Your experiment didn't work and you'd like to know why. You should contact David or Rithvik, since this codebase has lots of things working together and it's tricky to debug. If you're on your own, here's some useful tips, assuming you followed the setup and protocol instructions:

My results are bad: Profiling with Prometheus

If your results are much worse than expected, you can inspect the metrics across time collected by Prometheus. Head to your benchmark results in /mnt/nfs/tmp, go to the specific run's folder (such as 001), then run:

prometheus --config.file=<(echo "") --storage.tsdb.path=prometheus_data --web.listen-address=0.0.0.0:9090

Then, on your local computer, run the following, where <ip> is the external IP of eval-primary, assuming you can SSH into eval-primary:

ssh -L 127.0.0.1:9090:localhost:9090 <ip>

Then navigate to localhost:9090 in your browser, click the Graph tab, and check metrics.
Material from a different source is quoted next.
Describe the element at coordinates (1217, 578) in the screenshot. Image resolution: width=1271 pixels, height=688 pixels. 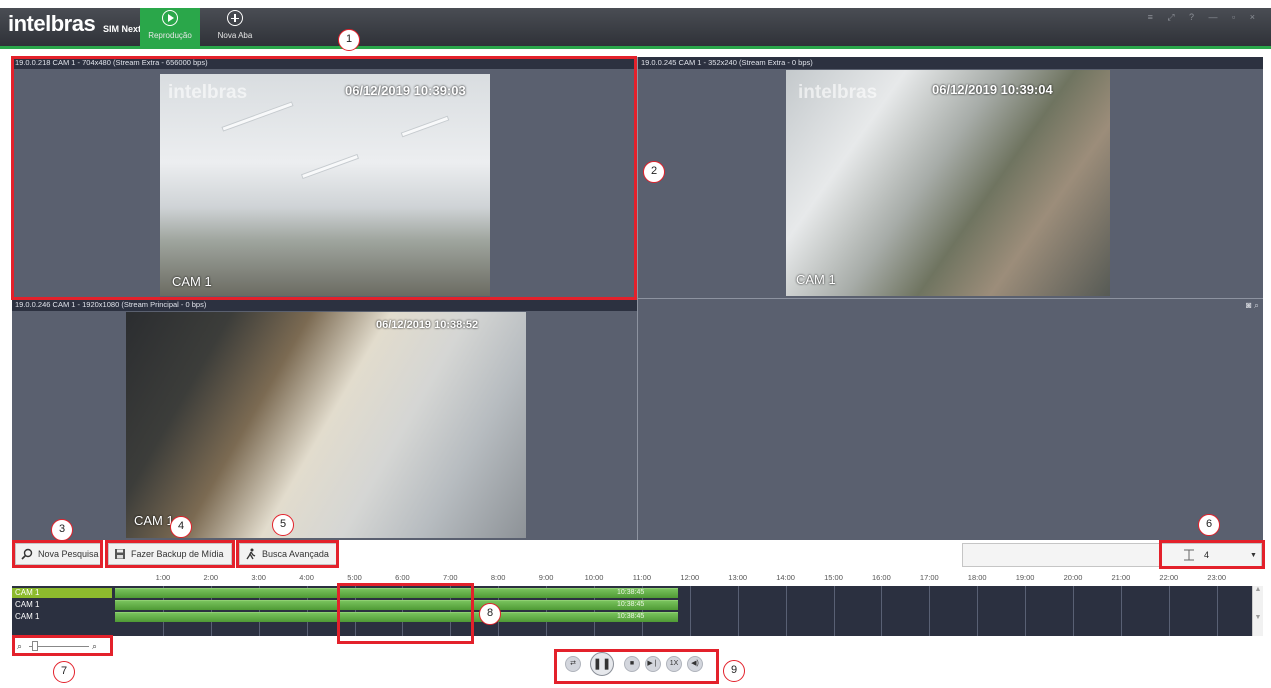
I see `timeline-tick-label: 23:00` at that location.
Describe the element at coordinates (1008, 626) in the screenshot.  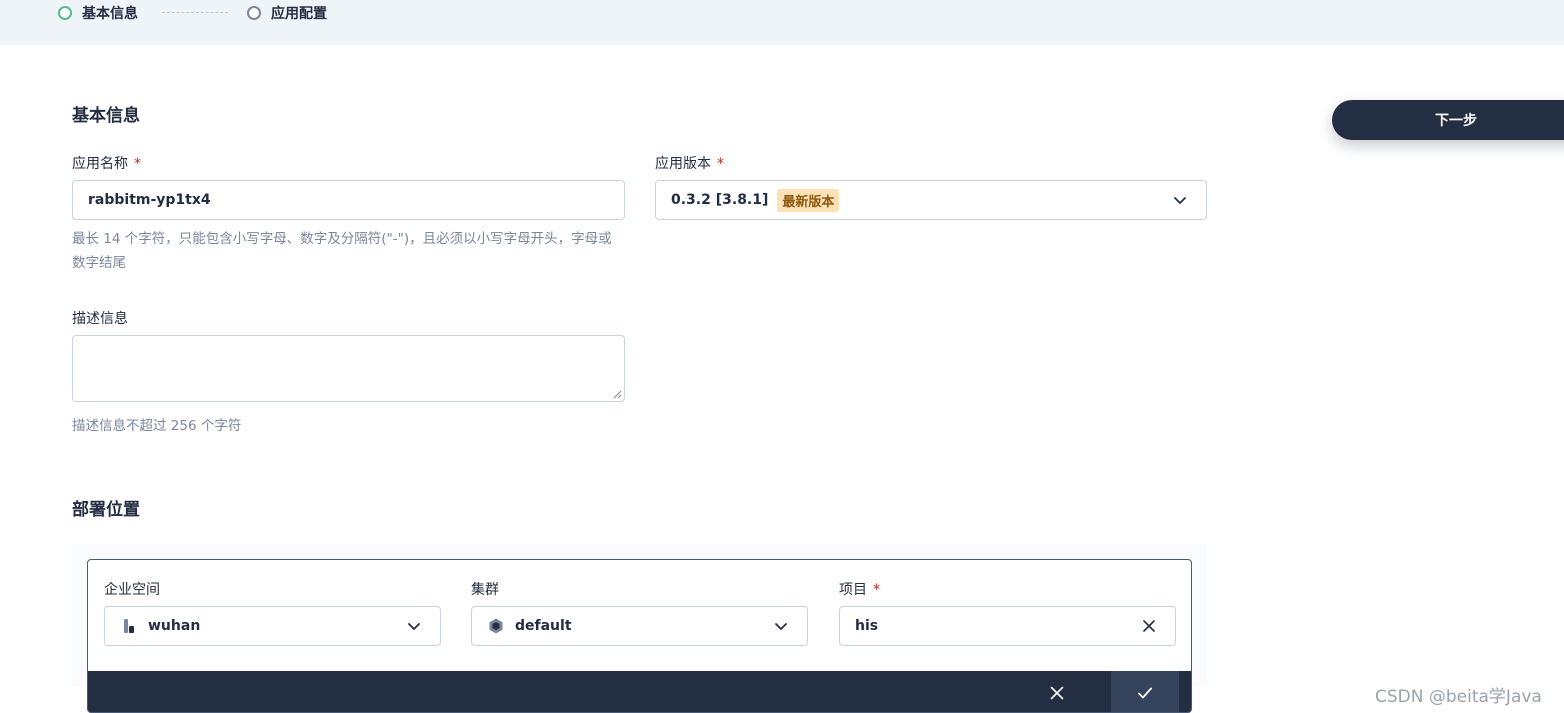
I see `project-select: his` at that location.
Metrics can be logged in Dedalus like so, and in Scala like so. Feel free to add your own metric measurements; they are relatively lightweight.

Workers are crashing immediately

Create a new VM instance using worker-image, and check if it has access to /mnt/nfs/tmp, and can run java and prometheus from the command line. Then, check if eval-primary can SSH into itself and also run java and prometheus with the following, replacing <username> with the username on eval-primary:

ssh -i ~/.ssh/id_ed25519 <username>@localhost java
ssh -i ~/.ssh/id_ed25519 <username>@localhost prometheus

"port already in use"

This is usually caused by:

  1. Prometheus attempted to start on a port that conflicts with other processes, because the configuration you're trying to launch is too large, as seen here. Start Prometheus on a higher port number (like the 60000s).
  2. Zombie processes from previous runs. Find them with ps aux and kill them one by one, or if you can't, restart the VM.

My quorum-based protocol is performing poorly

Try waiting for all messages to arrive (2f+1 for Paxos, for example), instead of a quorum. This should simplify garbage collection logic, and make Dedalus way more performant for some reason.

Alternatively, check if you're using a relation that is persisted with .persist in the body of any rule. Since those relations grow monotonically, the evaluation of those rules will eventually slow down over time and should be avoided.

My Dedalus has weird typing errors

Check that all your types are correct (did you put 2 different types in the same attribute of a relation, or use the same relation with a different number of attributes). If so, type inference may have failed, so you should try manual annotation, like in this example where the type of nextSlot is manually annotated.